Objective: Reproduce the data below without any change, from its first line up to and including the line that contains "coord(270,512)".

Raw records:

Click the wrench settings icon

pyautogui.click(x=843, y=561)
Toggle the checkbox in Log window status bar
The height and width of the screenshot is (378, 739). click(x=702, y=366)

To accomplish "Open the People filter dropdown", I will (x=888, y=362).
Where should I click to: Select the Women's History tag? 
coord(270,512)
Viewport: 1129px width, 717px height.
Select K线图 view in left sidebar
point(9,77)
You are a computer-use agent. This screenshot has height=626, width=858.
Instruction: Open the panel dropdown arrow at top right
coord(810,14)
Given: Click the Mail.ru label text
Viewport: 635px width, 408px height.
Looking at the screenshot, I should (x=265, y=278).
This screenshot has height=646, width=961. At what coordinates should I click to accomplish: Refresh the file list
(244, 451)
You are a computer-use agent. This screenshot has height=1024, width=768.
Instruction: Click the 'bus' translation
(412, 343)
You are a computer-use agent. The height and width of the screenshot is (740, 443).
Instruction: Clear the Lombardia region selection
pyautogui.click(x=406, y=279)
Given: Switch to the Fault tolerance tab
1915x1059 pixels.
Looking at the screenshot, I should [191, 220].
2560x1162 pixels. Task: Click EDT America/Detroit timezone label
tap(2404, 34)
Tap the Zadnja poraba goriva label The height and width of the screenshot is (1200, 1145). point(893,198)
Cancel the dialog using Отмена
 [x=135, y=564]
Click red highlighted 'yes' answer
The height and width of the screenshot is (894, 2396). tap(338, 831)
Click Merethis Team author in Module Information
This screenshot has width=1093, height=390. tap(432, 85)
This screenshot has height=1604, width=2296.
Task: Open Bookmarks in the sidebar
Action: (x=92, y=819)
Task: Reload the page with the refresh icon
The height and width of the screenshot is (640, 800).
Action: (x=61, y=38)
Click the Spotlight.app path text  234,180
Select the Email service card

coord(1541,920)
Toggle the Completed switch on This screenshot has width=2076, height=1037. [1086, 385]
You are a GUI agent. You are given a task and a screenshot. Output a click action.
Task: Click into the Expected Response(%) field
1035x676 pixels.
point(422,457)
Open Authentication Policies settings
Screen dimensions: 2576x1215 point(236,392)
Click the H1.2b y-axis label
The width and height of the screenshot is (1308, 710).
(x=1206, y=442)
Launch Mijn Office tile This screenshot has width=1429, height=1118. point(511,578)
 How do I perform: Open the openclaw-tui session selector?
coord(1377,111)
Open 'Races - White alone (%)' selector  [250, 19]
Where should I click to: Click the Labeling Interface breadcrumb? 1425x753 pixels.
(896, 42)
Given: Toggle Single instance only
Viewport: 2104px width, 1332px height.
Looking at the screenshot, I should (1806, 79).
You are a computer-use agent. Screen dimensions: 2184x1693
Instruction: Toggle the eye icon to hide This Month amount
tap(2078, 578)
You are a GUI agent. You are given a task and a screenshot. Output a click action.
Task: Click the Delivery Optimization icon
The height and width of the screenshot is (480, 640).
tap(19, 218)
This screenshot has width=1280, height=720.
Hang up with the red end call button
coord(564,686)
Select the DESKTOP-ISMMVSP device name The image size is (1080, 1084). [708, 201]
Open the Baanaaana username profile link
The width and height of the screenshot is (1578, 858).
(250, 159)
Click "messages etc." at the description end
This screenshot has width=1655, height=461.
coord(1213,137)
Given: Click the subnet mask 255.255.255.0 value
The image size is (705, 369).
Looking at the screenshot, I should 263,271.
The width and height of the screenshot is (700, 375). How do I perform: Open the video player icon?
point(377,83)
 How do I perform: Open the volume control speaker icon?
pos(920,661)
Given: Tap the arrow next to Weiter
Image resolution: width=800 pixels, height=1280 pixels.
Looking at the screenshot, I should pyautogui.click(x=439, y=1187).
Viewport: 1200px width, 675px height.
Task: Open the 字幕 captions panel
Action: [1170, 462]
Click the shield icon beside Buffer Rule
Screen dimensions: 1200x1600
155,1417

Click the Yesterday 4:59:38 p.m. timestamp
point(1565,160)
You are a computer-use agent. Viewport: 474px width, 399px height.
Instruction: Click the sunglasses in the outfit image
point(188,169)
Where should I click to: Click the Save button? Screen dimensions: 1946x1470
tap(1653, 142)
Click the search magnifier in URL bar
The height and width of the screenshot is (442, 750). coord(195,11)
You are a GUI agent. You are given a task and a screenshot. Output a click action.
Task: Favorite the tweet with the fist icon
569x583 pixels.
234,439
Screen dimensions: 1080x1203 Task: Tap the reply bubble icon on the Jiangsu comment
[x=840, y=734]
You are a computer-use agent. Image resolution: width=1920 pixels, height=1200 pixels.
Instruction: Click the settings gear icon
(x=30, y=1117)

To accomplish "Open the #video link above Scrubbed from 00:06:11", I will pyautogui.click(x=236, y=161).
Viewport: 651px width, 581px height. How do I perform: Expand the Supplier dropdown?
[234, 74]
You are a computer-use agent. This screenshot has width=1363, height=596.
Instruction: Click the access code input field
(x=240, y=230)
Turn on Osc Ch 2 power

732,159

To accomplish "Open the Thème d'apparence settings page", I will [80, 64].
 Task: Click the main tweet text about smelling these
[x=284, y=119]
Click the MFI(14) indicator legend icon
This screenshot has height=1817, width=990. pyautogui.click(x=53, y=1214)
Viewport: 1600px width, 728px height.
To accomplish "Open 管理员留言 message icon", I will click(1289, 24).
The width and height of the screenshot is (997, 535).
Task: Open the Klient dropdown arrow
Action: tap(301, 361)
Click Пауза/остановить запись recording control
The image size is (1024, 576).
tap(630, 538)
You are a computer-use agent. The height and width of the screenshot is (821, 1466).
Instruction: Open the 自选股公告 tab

Final result:
Click the wrench settings icon

pyautogui.click(x=843, y=561)
Toggle the checkbox in Log window status bar
The height and width of the screenshot is (378, 739). click(x=702, y=366)

To accomplish "Open the People filter dropdown", I will (x=888, y=362).
Where should I click to: Select the Women's History tag? 
coord(270,512)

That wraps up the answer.